▶ WORK INSTRUCTION
Output the data in full. Keep every entry exactly as written.

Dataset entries
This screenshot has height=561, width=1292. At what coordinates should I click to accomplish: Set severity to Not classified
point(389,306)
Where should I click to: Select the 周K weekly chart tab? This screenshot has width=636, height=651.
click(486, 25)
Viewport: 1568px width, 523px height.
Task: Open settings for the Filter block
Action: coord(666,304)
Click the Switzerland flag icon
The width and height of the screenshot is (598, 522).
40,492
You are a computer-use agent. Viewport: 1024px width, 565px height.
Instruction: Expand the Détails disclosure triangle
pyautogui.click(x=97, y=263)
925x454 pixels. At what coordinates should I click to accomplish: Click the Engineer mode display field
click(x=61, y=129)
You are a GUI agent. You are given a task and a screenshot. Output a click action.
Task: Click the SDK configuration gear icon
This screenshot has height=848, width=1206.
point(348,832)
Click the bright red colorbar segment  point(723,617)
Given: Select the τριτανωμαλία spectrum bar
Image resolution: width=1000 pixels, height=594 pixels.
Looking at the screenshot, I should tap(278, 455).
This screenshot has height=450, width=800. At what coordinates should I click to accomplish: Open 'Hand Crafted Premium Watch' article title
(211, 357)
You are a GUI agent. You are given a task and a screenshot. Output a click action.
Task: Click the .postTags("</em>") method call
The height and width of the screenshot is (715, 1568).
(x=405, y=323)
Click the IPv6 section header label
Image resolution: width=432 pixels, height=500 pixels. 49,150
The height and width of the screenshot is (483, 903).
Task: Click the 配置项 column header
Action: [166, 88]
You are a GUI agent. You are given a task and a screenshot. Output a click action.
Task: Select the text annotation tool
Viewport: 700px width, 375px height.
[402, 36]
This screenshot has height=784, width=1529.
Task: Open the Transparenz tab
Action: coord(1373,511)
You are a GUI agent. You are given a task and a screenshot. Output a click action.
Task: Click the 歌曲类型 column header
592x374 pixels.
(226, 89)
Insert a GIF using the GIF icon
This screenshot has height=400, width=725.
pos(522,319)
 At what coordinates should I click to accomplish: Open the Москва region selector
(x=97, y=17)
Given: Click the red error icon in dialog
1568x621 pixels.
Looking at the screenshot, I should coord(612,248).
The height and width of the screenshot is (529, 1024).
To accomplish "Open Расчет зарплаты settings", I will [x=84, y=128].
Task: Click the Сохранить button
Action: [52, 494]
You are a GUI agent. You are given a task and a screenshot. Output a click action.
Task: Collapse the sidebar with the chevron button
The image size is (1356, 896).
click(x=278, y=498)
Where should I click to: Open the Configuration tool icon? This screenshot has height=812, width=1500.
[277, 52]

▶ EXERCISE RESPONSE
This screenshot has height=561, width=1292. At what coordinates should I click to accomplish: Set severity to Not classified
point(389,306)
Where should I click to: Select the 周K weekly chart tab? This screenshot has width=636, height=651.
click(486, 25)
Viewport: 1568px width, 523px height.
Task: Open settings for the Filter block
Action: coord(666,304)
Click the Switzerland flag icon
The width and height of the screenshot is (598, 522).
40,492
You are a computer-use agent. Viewport: 1024px width, 565px height.
Instruction: Expand the Détails disclosure triangle
pyautogui.click(x=97, y=263)
925x454 pixels. At what coordinates should I click to accomplish: Click the Engineer mode display field
click(x=61, y=129)
You are a GUI agent. You are given a task and a screenshot. Output a click action.
Task: Click the SDK configuration gear icon
This screenshot has height=848, width=1206.
point(348,832)
Click the bright red colorbar segment  point(723,617)
Given: Select the τριτανωμαλία spectrum bar
Image resolution: width=1000 pixels, height=594 pixels.
Looking at the screenshot, I should tap(278, 455).
This screenshot has height=450, width=800. At what coordinates should I click to accomplish: Open 'Hand Crafted Premium Watch' article title
(211, 357)
You are a GUI agent. You are given a task and a screenshot. Output a click action.
Task: Click the .postTags("</em>") method call
The height and width of the screenshot is (715, 1568).
(x=405, y=323)
Click the IPv6 section header label
Image resolution: width=432 pixels, height=500 pixels. 49,150
The height and width of the screenshot is (483, 903).
Task: Click the 配置项 column header
Action: [166, 88]
You are a GUI agent. You are given a task and a screenshot. Output a click action.
Task: Select the text annotation tool
Viewport: 700px width, 375px height.
[402, 36]
This screenshot has height=784, width=1529.
Task: Open the Transparenz tab
Action: coord(1373,511)
You are a GUI agent. You are given a task and a screenshot. Output a click action.
Task: Click the 歌曲类型 column header
592x374 pixels.
(226, 89)
Insert a GIF using the GIF icon
This screenshot has height=400, width=725.
pos(522,319)
 At what coordinates should I click to accomplish: Open the Москва region selector
(x=97, y=17)
Given: Click the red error icon in dialog
1568x621 pixels.
Looking at the screenshot, I should coord(612,248).
The height and width of the screenshot is (529, 1024).
To accomplish "Open Расчет зарплаты settings", I will [x=84, y=128].
Task: Click the Сохранить button
Action: [52, 494]
You are a GUI agent. You are given a task and a screenshot. Output a click action.
Task: Collapse the sidebar with the chevron button
The image size is (1356, 896).
click(x=278, y=498)
Where should I click to: Open the Configuration tool icon? This screenshot has height=812, width=1500.
[277, 52]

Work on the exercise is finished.